Gli Umbri, il popolo, reagi’ bandendo il sale dalle proprie tavole e inventando gli Strangozzi. Spoleto ne divenne la capitale indiscussa. Gli strangozzi presero il nome dalle stringhe di cuoio delle scarpe, usate come unica arma di ribellione dalla popolazione nei confronti dello strapotere clericale: gruppi di ribelli si appostavano in luoghi particolarmente solitari ed assaltavano il prete di turno che avesse avuto la brutta idea di addentrarcisi, strangolandolo con i lacci delle scarpe. Da qui prese il nome la pasta fresca più famosa di Spoleto.

strangozzi

Una pasta “povera”, senza uova, diventate nel regime di austerità al quale il Vaticano aveva sottoposto la popolazione, merce rara di scambio, spesso “sequestrata” dai preti della zona e senza sale.
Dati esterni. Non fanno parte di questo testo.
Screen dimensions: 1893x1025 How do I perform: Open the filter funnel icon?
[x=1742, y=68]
Solo acqua e farina, una specie di fettuccine spesse e a volte arrotolate una ad una su un ferro apposito.

Gli strangozzi alla spoletina sono conditi tradizionalmente con un semplice sugo di pomodoro, aggiungendo peperoncino e una spolverata di pecorino grattato.

Arrivato il benessere i condimenti sono diventati “ricchi”: salsiccia, asparagi selvatici, funghi porcini, tartufo, una delle ricchezze dell’Umbria.

Alla spoletina:

Per la pasta da : Preziosità italiane

125 grammi di farina 00

125 grammi di semola di grano duro rimacinata

125 millilitri di acqua

5 cucchiai di olio

Il sugo:

Pomodori pelati maturi 600

Olio extravergine d’oliva

Peperoncino

Aglio 2 spicchi

Prezzemolo

In una terrina, versate la farina, la semola e aggiungete l’acqua e l’olio, amalgamate il tutto fino a che gli ingredienti non si siano uniti per bene.
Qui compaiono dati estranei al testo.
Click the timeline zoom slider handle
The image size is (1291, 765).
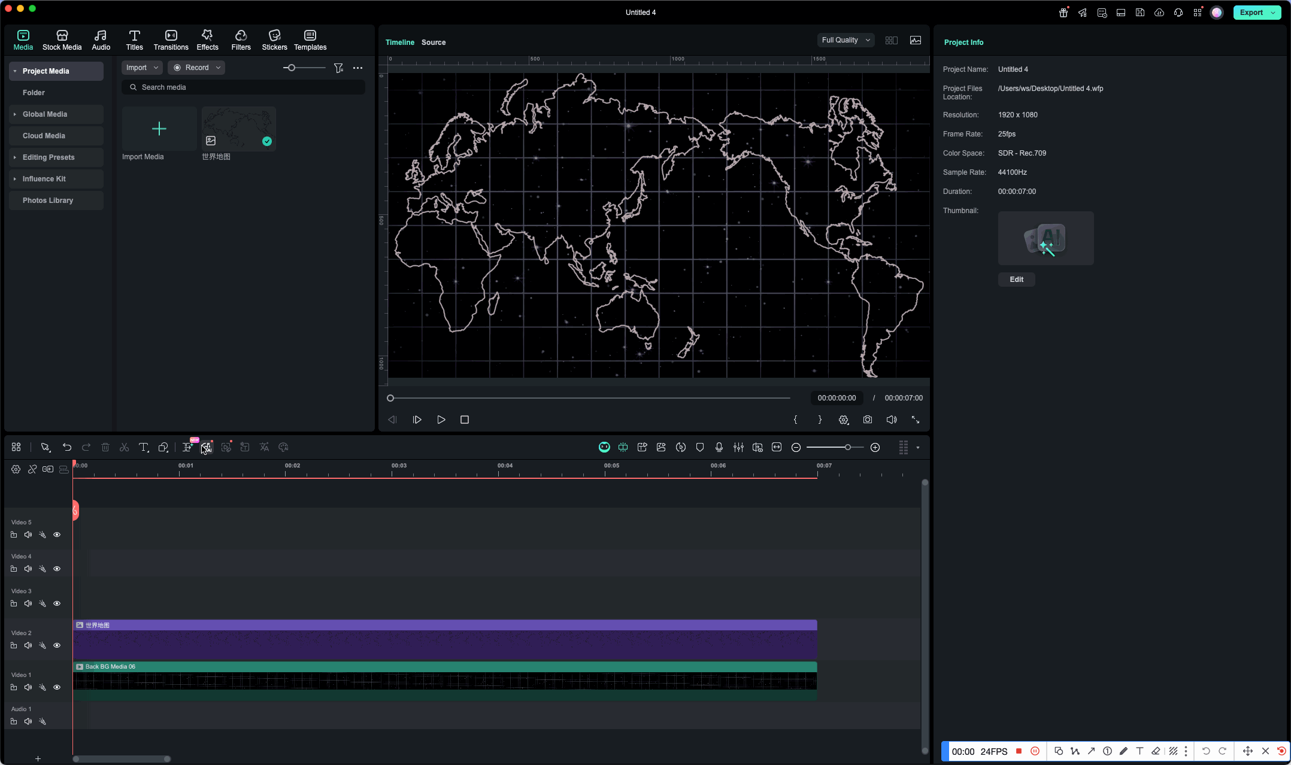(x=847, y=447)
Ponete l’impasto, ottenuto, su una spianatoia e continuare ad impastare fino ad ottenere un impasto compatto e omogeneo.

Formate un panetto, avvolgetelo nella pellicola trasparente e lasciatelo riposare per circa 20 minuti, passato il tempo, stendete con l’aiuto di un mattarello, fino ad ottenere una sfoglia spessa di circa due centimetri, spolveratela di farina e avvolgete su se stessa, tagliate delle striscioline di circa mezzo centimetro di larghezza. Aprite con le dita tra le striscioline di pasta, per srotolarle e infarinatele per evitare che si attacchino. Il risultato finale sono degli spaghettoni spessi e lunghi.

Tagliate in quarti i pomodori, rosolate due spicchi d’aglio nell’olio con il peperoncino. Appena imbiondito togliere l’aglio e aggiungere i pomodori. Quando il sugo ha raggiunto una certa consistenza e la pasta è cotta, saltarla nel sugo e cospargere di prezzemolo. Spolverare di parmigiano e pecorino.

Un detto spoletino avverte che gli strangozzi devono essere impastati “a culu mossu”, muovendo cioè i fianchi e non solo le mani. Vedete voi, comunque sia sarà un successo.